EXERCISE PASSAGE:
Strengths of Amplitude Experiment:
Our product and engineering organization already uses Amplitude Analytics.
Experiment and analytics are integrated and access the same data to create one all-encompassing tool.
Alto and Amplitude already have a BAA in place.
Strengths of Growthbook:
As a self-hosted open source tool, it is cost-efficient and presents the lowest possible risk to data security.
Our engineering team is already comfortable supporting similar open source tools.
Trials on production
There is no substitute for a test in prod — and fortunately, both Growthbook and Amplitude Experiment support trials with live production data. We knew building a proof of concept for each platform would be time-consuming: We needed collaboration from security, data, infrastructure, and platform engineering teams; time to implement; and at least two weeks to run a useful sample experiment. In particular, Growthbook required us to set up a self-hosted instance of the application, as well as a new Snowflake data warehouse with metrics data.
However, the month of trialing was well worth the firsthand understanding of how each platform would integrate with Alto’s existing architecture and what a migration would take. Ultimately, we aligned on Growthbook as the experimentation team’s preferred A/B testing and feature flag platform for a few reasons:
Other than the self-hosted application, it would not cost anything to run Growthbook. (The application itself is bundled together in one Docker image here.)
Given the flow of data, Growthbook itself does not store any sensitive patient information, and all PHI remains in Alto’s existing Snowflake warehouses.
Using an open source technology also aligns with the engineering organization’s broader movement toward self-hosted open source tooling. We benefited from our infrastructure and platform team’s recent migration from third-party vendors to self-hosted Grafana tooling.
At key points during our decision-making process, we presented our findings to Alto’s wider engineering organization, so that every team had an opportunity to weigh in. As a result of the feedback we received, for example, we decided to add an abstraction layer on top of the Growthbook implementation. If Alto needs to move to a different A/B testing platform at any point in the future, the abstraction layer will allow us to easily swap out the underlying implementation without changing all the call sites. As long as any future implementation uses the same interface, any equally large migration would have a negligible impact on product engineering.

TASK: In the passage on choosing an A/B testing platform, what did feedback from the wider engineering organization lead the team to add? Please answer in one sentence.

DATA SECTION:
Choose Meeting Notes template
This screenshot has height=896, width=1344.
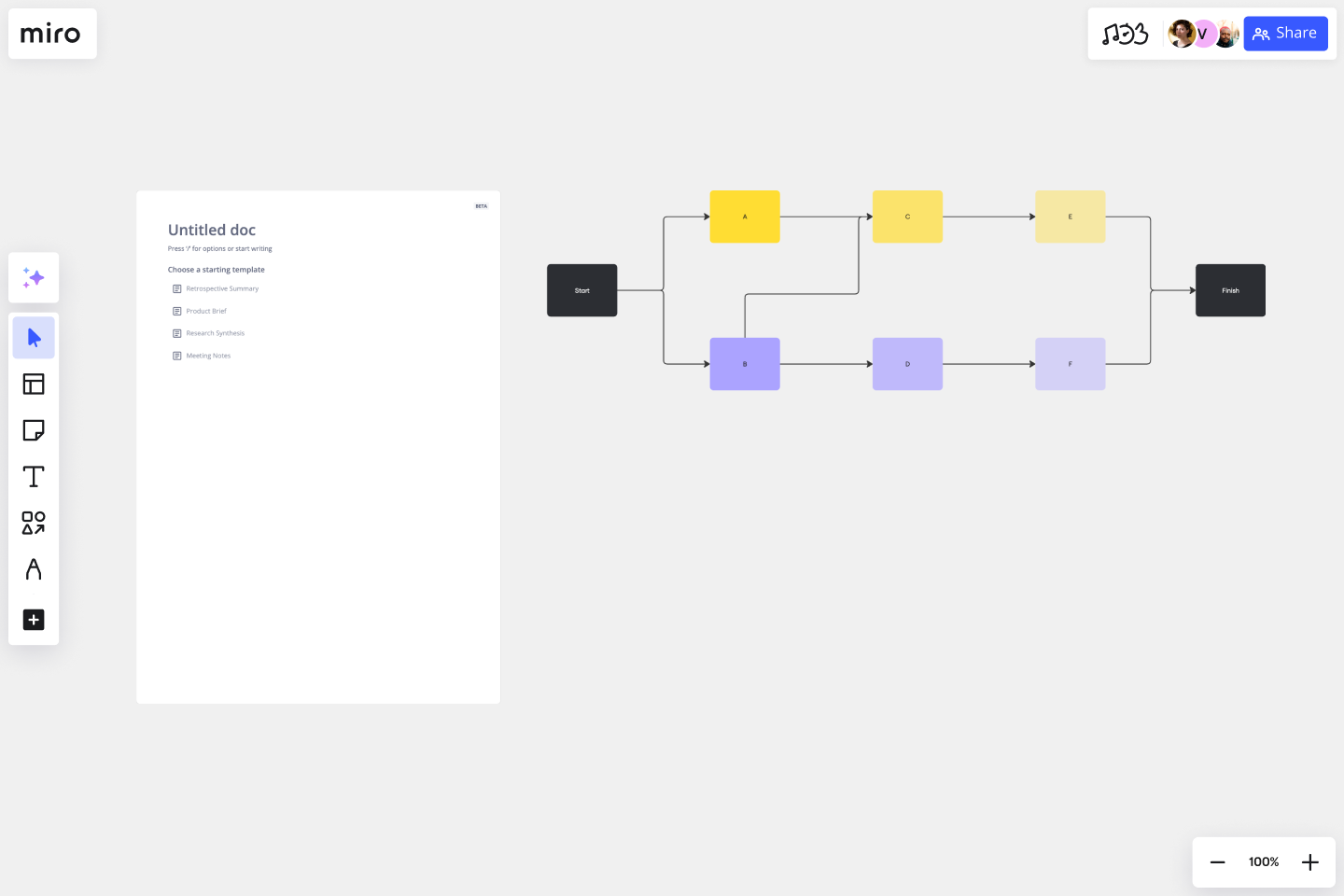pyautogui.click(x=207, y=356)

REPLY: The team added an abstraction layer on top of the Growthbook implementation.